Надо же, через пару недель вопрос опять возник. Случилось это так. Вавка внезапно спросил: Юра, а что за мужик новый у Вас появился?
Юрка говорит:
– Какой? У нас мужиков куры не клюют.
– Тот, что поселился в сарае через дорогу.
– А это вроде родственник чей-то, не знаю. Или знакомый. А что?
– Да так. Подозрительный.
– Почему подозрительный?
– Чувствую, что-то с ним не так. Вы все не бдительные, ротозеи. Недавно, когда мы шли сюда, к старой бане – заметили, как он взглянул? Нет? А вот я засёк. Явно не понравилось ему, что здесь околачиваемся.
– Да что тут такого особенного? Всё время сюда ходим.
– Так его-то раньше не было. Точно каким-то боком с этой баней связан. Я считаю, что ты, Юра, должен потихоньку вызнать – откуда он приехал? Бывал ли здесь раньше? Если бывал, что делал?
– Ты чего? Думаешь, он и есть тот, у кого в бане тайник? – спросила Рита.
– Всякое может быть. Нужно проверить.
– Ну, хорошо, узнаю – Юрка потер переносицу – расспрошу. Никаких сложностей.
– Будь осторожен – предостерег Вавка – надо, чтоб ничего не заподозрил.

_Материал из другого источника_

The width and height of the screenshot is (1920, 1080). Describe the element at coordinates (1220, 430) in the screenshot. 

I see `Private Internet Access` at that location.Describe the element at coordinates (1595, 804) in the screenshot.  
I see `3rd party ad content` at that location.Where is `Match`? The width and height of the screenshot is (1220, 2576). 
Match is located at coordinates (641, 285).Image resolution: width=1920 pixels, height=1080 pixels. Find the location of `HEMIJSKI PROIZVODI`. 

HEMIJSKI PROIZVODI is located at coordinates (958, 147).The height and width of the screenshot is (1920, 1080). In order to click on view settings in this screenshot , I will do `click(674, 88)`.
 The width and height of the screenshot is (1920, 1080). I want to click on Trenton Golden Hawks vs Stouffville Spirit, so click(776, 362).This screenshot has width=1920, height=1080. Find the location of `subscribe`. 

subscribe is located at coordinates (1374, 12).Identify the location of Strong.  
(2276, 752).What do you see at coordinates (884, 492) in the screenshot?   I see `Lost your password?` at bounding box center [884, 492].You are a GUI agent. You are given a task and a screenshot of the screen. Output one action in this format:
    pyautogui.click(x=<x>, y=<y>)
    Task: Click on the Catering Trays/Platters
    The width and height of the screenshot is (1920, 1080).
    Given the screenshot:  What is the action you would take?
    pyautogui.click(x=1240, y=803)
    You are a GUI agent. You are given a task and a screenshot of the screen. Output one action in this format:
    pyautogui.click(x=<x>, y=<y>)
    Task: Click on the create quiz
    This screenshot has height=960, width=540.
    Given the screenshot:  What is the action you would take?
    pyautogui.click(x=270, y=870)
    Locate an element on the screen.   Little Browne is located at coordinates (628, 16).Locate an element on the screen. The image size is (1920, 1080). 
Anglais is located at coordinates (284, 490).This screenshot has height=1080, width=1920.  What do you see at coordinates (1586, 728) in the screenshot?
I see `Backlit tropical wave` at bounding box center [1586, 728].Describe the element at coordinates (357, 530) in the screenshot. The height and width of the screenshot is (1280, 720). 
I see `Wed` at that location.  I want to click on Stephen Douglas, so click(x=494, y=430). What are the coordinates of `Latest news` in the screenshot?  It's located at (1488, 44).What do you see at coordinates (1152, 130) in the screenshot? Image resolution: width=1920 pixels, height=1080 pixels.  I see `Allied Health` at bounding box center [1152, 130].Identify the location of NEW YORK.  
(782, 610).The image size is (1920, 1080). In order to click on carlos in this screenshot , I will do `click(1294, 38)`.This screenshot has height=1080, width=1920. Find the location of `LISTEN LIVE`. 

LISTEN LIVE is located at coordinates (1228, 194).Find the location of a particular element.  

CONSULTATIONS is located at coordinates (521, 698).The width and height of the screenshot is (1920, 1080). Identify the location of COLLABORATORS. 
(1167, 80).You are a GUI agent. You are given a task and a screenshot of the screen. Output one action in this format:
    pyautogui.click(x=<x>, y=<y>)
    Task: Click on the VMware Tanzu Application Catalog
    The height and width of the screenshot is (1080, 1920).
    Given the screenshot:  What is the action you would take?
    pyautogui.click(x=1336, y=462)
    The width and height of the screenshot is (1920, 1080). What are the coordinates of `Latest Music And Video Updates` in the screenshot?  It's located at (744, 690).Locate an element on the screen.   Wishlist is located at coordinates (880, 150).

Изучал Юрка вопрос не меньше недели. И вот собрались для обсуждения. Начал он рассказывать, и мы были ошеломлены, ошарашены. Все ведь считали это за шутку, за что-то вроде тренировки внимания – любил Вавка такие упражнения, задания. Тренингом называл.
Но Юркино сообщение по-настоящему потрясло. Оказывается, новый жилец, Петр Федулович – так его звали – здесь воевал, и чуть ли не в этих именно местах. Все тут ему знакомо до каждой тропинки и канавки. И узналось об этом, конечно, не от него, а тетка одна Петровская в случайном разговоре поведала. Юрка говорил, что даже и расспрашивать не пришлось, сама наболтала.
Вот тут мы посмотрели на Вавку уже не просто уважительно, а с искренним восхищением. Вот это человек! Настоящий следопыт! Вот это чутьё! Сочиняет, конечно, чудит малость, но ведь и на деле все оборачивается правдой. Наверняка, в точку попал насчет бани. А мы, лопухи… не верили.
Вавка сделал вид, что ничего, мол, особенного, он-то предвидел, это вы, дурачки, сомневались. Оглядел нас строго и сказал: Теперь дошло? Поняли? Будем следить. Здесь в бане у него спрятаны ценности, и мы обязаны вызнать – что это. Мало ли… может, здесь чудовищное преступление совершилось? Наша задача – найти и раскрыть!
Все, конечно, с энтузиазмом согласились. Вавка огласил общий план.
Торчать в зарослях днем и ночью, да еще всем вместе, никак не получится, да и глупо. Просто нужно чаще ошиваться поблизости. Но главная задача ложится на Юркины плечи.
Вавка говорит: – Юра, все зависит от тебя. Ты среди Петровых как рыба в воде, всех знаешь. Найди кого-нибудь, кто поближе с этим Федулычем знаком, понимаешь, в хороших отношениях. Войди с таким человеком в контакт (понравилось нам, помню, это красивое слово), подлижись, вызови на разговор – может, что и расскажет. Понятно, присматривать за Федулычем мы должны постоянно – будет ли шляться на песчаную гору к нашему месту, и, главное, проверять – не появится ли след, трещина какая-нибудь среди этих камней в фундаменте. Сразу тайник определим.
Юрка взялся за дело и через три дня на очередном заседании дал подробный отчет.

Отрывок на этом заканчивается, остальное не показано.